Rebound In U.S. Dollar Index Spooks Gold Market Bulls

May 13, 2014

New York (May 13)   Gold prices ended the U.S. day session modestly lower Tuesday. The metal got an early lift from a U.S. retail sales report that showed only tepid growth and did not meet market expectations. However, the modest gains were eroded by the recent sharp rebound in the value of the U.S. dollar against the Euro currency. June gold was last down $2.40 at $1,293.40 an ounce. Spot gold was last quoted down $2.10 at $1,294.00. July Comex silver last traded down $0.018 at $19.525 an ounce.
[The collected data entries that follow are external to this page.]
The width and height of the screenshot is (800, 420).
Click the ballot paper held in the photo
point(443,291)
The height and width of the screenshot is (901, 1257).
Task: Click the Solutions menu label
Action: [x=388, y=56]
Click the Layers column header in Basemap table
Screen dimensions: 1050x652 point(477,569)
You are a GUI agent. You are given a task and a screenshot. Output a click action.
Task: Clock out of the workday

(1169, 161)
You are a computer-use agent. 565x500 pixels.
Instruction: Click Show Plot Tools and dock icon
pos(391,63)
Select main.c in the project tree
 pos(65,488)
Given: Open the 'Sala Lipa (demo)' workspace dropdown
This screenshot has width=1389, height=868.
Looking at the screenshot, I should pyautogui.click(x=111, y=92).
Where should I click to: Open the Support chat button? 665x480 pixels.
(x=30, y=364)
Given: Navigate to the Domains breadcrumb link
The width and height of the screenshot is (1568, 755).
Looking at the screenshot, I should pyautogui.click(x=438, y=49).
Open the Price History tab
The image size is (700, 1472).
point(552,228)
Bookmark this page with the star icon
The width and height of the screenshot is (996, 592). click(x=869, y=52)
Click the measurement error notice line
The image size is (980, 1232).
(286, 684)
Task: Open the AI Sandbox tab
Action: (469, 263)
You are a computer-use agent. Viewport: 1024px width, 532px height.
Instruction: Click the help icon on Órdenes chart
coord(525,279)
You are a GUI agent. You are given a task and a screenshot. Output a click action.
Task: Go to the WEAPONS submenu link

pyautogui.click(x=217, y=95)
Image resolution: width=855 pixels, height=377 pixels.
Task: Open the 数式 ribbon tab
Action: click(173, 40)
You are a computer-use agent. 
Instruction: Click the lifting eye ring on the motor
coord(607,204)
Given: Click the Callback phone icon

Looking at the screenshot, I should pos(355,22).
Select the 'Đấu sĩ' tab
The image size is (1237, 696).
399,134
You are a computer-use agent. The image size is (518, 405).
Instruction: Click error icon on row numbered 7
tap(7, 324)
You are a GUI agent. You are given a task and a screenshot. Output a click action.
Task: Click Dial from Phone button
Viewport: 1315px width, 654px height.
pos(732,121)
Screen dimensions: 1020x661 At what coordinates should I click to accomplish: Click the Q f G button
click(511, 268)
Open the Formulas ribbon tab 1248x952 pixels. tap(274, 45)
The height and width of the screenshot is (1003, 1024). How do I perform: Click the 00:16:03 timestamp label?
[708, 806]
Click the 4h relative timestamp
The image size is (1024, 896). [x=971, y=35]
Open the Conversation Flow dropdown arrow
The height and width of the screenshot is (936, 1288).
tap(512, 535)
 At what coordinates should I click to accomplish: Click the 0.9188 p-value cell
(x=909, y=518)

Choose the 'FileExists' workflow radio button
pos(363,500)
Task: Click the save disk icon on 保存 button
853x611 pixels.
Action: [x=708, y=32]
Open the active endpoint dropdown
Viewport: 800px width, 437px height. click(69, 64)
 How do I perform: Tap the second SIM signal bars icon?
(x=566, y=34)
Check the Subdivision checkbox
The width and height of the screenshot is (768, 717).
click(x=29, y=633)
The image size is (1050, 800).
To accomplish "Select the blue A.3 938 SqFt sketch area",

U.S. retail sales in April rose by just 0.1%, missing the expected growth rate of 0.4%. Gold moved up from lower levels in the immediate aftermath of the report, as it falls into the camp of U.S. monetary policy doves. However, the strength of the U.S. dollar index cast another bearish pall over the gold market. U.S. dollar index hit a five-week high on Tuesday.

In overnight news, the closely watched German ZEW economic expectations index was released Tuesday and saw confidence decline in May for the fifth month in a row, at 33.1 versus 43.2 in April. The German Bundesbank on Tuesday threw its support behind a likely upcoming move by the European Central Bank to ease its monetary policy. The Bundesbank is very worried about price deflation in the European Union. That news helped to sink the Euro currency and in turn boost the U.S. dollar index.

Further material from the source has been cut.